> AUFTRAG:
Fasse den Text über Rosalie Okun in zwei Sätzen zusammen.

> AUSGEWÄHLTER TEXT:
★ ★ ★ ★ ★

Dieser Stolperstein wurde von der Hausgemeinschaft gespendet und in Anwesenheit zahlreicher Bewohner/innen am 15.10.2013 verlegt.

Rosalie Okun kam am 26.1.1899 im russischen Minsk als Tochter von Meer Okun, geboren am 12. Juni 1867 in Minsk, und dessen Frau Fanny, geboren 1871 zur Welt. Diana war die ältere Schwester, Arsene der jüngere Bruder. Dem jüdischen Glauben fühlte sich Rosalie nur locker verbunden.
Die Familie floh vor Judenpogromen in Minsk, das einst polnisch, dann russisch war, zuerst nach Moskau, wo der Vater, obwohl erfolgreicher Kaufmann, eine Zahnarztausbildung machte. 1905, wieder aus Angst vor Pogromen, ging es über Berlin nach Hamburg. Hier arbeitete der Vater als russischer Zahnarzt und Speditionskaufmann; so konnte er seine Familie relativ gut versorgen.

★ ★ ★ ★ ★

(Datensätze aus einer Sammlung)
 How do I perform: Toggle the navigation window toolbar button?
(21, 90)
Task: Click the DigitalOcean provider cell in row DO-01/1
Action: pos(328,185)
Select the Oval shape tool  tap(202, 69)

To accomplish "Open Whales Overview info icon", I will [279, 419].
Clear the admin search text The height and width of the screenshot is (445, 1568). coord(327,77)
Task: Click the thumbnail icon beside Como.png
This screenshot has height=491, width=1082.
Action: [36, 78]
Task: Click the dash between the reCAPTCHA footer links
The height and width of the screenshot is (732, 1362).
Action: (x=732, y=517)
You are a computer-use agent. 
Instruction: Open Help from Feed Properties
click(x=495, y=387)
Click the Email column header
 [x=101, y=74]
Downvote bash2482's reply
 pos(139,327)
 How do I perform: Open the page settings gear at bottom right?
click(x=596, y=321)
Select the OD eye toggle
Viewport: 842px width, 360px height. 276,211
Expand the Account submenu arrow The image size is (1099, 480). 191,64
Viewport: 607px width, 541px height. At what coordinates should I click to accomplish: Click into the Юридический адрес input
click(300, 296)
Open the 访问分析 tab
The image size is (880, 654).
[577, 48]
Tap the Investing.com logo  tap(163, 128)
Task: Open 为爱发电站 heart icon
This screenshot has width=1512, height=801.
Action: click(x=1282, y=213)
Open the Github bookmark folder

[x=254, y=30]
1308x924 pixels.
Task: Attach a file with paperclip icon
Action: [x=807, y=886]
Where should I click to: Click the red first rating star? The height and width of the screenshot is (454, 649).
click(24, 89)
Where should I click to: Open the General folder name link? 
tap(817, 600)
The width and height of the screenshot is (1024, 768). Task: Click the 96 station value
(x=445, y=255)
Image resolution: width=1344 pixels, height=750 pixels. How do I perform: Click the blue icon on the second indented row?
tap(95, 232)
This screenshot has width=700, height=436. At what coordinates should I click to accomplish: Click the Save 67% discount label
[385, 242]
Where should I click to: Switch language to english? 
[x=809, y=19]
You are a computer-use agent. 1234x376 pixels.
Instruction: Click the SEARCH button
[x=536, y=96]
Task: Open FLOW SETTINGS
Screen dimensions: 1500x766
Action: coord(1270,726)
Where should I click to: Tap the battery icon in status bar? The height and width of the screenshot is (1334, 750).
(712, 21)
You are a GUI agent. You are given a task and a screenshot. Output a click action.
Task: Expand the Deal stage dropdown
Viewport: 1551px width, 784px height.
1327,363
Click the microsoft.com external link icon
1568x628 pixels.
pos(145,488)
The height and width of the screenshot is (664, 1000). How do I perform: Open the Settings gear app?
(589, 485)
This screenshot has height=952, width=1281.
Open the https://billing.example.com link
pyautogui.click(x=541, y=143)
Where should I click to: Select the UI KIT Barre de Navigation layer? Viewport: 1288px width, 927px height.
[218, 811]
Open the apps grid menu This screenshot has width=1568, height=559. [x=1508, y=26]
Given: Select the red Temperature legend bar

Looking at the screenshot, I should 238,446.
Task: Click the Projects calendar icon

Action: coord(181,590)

★ ★ ★ ★ ★

> ERWARTETE ANTWORT:
Ein von der Hausgemeinschaft gespendeter Stolperstein wurde am 15.10.2013 verlegt, und Rosalie Okun kam am 26.1.1899 in Minsk als Tochter von Meer und Fanny Okun zur Welt. Ihre Familie floh vor Pogromen zuerst nach Moskau und 1905 über Berlin nach Hamburg, wo der Vater als russischer Zahnarzt und Speditionskaufmann arbeitete.